■ **TASK GOAL**: Your answer should be an exact copy of the data.

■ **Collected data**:
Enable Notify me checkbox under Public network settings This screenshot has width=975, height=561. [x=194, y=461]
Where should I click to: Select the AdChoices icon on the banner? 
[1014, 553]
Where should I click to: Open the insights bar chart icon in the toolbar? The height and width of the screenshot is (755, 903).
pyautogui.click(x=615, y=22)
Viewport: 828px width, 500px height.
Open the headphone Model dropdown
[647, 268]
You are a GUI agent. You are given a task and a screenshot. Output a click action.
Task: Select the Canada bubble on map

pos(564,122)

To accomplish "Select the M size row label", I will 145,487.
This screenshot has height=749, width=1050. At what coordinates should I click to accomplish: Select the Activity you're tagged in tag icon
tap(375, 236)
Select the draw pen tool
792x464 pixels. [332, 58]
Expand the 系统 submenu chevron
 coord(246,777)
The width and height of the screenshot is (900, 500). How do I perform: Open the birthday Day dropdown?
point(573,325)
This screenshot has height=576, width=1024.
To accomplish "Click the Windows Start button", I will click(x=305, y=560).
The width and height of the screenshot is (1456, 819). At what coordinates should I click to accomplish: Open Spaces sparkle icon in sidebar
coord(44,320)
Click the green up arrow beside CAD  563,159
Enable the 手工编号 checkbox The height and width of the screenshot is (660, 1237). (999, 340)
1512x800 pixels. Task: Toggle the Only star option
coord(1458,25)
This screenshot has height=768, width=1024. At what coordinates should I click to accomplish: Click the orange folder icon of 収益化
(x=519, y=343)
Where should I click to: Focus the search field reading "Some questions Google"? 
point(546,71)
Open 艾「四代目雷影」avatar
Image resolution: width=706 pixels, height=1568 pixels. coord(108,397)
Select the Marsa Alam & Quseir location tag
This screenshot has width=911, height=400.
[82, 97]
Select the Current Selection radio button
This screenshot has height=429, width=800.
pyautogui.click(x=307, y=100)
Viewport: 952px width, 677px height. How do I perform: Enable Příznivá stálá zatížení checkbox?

■ **TASK RESULT**:
Enable Notify me checkbox under Public network settings This screenshot has width=975, height=561. [x=194, y=461]
Where should I click to: Select the AdChoices icon on the banner? 
[1014, 553]
Where should I click to: Open the insights bar chart icon in the toolbar? The height and width of the screenshot is (755, 903).
pyautogui.click(x=615, y=22)
Viewport: 828px width, 500px height.
Open the headphone Model dropdown
[647, 268]
You are a GUI agent. You are given a task and a screenshot. Output a click action.
Task: Select the Canada bubble on map

pos(564,122)

To accomplish "Select the M size row label", I will 145,487.
This screenshot has height=749, width=1050. At what coordinates should I click to accomplish: Select the Activity you're tagged in tag icon
tap(375, 236)
Select the draw pen tool
792x464 pixels. [332, 58]
Expand the 系统 submenu chevron
 coord(246,777)
The width and height of the screenshot is (900, 500). How do I perform: Open the birthday Day dropdown?
point(573,325)
This screenshot has height=576, width=1024.
To accomplish "Click the Windows Start button", I will click(x=305, y=560).
The width and height of the screenshot is (1456, 819). At what coordinates should I click to accomplish: Open Spaces sparkle icon in sidebar
coord(44,320)
Click the green up arrow beside CAD  563,159
Enable the 手工编号 checkbox The height and width of the screenshot is (660, 1237). (999, 340)
1512x800 pixels. Task: Toggle the Only star option
coord(1458,25)
This screenshot has height=768, width=1024. At what coordinates should I click to accomplish: Click the orange folder icon of 収益化
(x=519, y=343)
Where should I click to: Focus the search field reading "Some questions Google"? 
point(546,71)
Open 艾「四代目雷影」avatar
Image resolution: width=706 pixels, height=1568 pixels. coord(108,397)
Select the Marsa Alam & Quseir location tag
This screenshot has width=911, height=400.
[82, 97]
Select the Current Selection radio button
This screenshot has height=429, width=800.
pyautogui.click(x=307, y=100)
Viewport: 952px width, 677px height. How do I perform: Enable Příznivá stálá zatížení checkbox?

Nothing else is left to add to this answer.